Henry snorts and I feel guilty when I smile.
"He's also very sweet. He cares about me a lot, and he's very loving. Robert's a good man."
"An old man. He's practically old enough to be your father."
"Almost," I say, smiling again. At this point I'm groggy from the wine and I just want to lie down. So I do, resting across the bed with my eyes shut. I want to blame the alcohol when I feel Henry tentatively touch my cheek, my arms, my neck, every exposed inch of skin, and I let him. But then he's hovering over me and we're kissing, and I know it's wrong, yet I kiss him back with a passion I haven't felt in over a year, and I know it's everything I want. I grab his hair and pull his face as close as I can, while his hands explore my more adventurous skin. And I give in.
When I leave the hotel, I know I'll probably never see Henry again. I've let myself go back to what I've missed and I've had my fill. I want to go home.
It doesn't take long for Robert to suspect something. "You seem different," he tells me, always diplomatically honest. I feel different. I am more content with my life, but an achy hollow has settled down in the pit of my stomach, one that I'm sure will never go away. Something inside me has changed. But our life together stays the same. Robert still disappears at night. He still says I'm distant, and I want to tell him he is too.
I wake one night, my consciousness dragging away from whatever I dreamed. I turn towards Robert's side of the bed out of habit, and almost jump in surprise when I see him lying there, staring back at me.
"You said it again."
"Said what?"
"You wanted to know why I leave every night.

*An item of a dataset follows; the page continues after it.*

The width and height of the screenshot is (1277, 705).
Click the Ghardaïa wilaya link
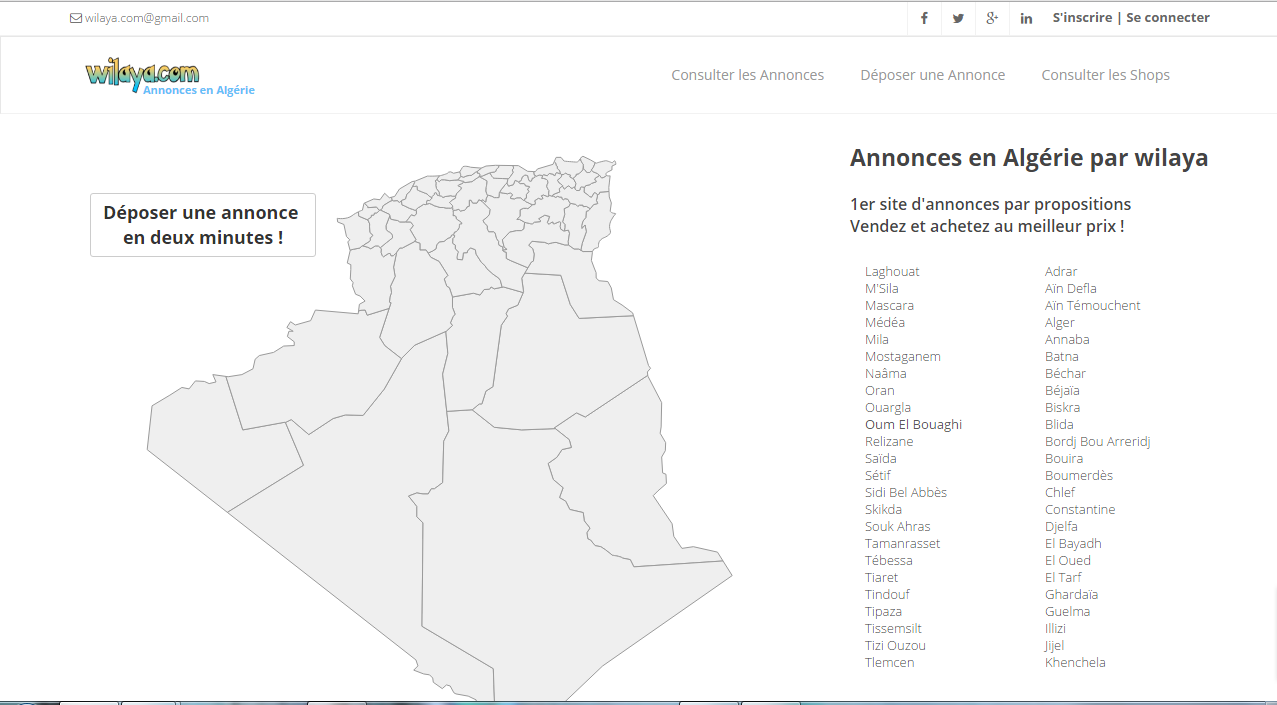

It's because you've been talking in your sleep. You're dreaming, and making moaning sounds and moving around and you always whisper a name."
"What name?" I ask, knowing the answer as I suddenly remember what I've been dreaming.
"It's always Henry."
I don't answer, and Robert sits up to turn on the bedside lamp before turning back to me.
"Are you having an affair?"
"No," I say as sternly as possible. "I'm not. I would never do that to you."
"Then who's Henry?"
"I don't know, Robert. I don't remember my dreams. It doesn't mean anything. I love you, Robert, and that's what matters."
As I talk he studies my face, and when I finish he sits silently in contemplation. And then, to my surprise, he leans forward and kisses me.
The kiss is different, more like how it was the first time I spent the night at his apartment, back when we were practically strangers. It's deeper, frantic, and entirely sensual, and for the first time in over a year I'm there with him too. I twine my fingers in his hair and lay down, feeling his warmth above me. His hand slowly moves down my neck, stroking, and then he cups my breast. And in an instant I'm living it again. The cool fabric of the comforter against my bare shoulders, soft hair in my hands, the long dormant heat deep within me, the sighs breaking through between kisses.
"Henry."
It's naught but a whisper, so quiet that it's barely audible, even to me. Yet it rings through like a curse, and the moment is broken so thoroughly that I'm left shivering as Robert moves away.
"Robert, I'm sorry. It just slipped out, it didn't mean anything."
He sits silently at the edge of the bed. He simply stares at the wall for a moment, before turning his head to look back at me. As the lamplight illuminates his face, I'm dismayed to see the shiny track of tears on his cheek.
"Why did you lie to me?"
"Robert, I didn't"
"Why did you lie?"
I try to swallow down my own impending tears. "I didn't want to. I really do love you, Robert. Henry isn't anything; he's just a part of my past that I wanted to go back to, just for a moment. That's all it was, that's why I didn't tell you. But he's gone now."
"Why did you say his name?"
I don't answer. It is nothing he wants to hear.
Robert pauses for a moment, then when he seems to decide that I'm not going to speak, he stands up. I watch him walk to the door, where he turns once more before leaving the room.
"You really are a child, aren't you?"
And for the first time in our relationship, I'd have to agree.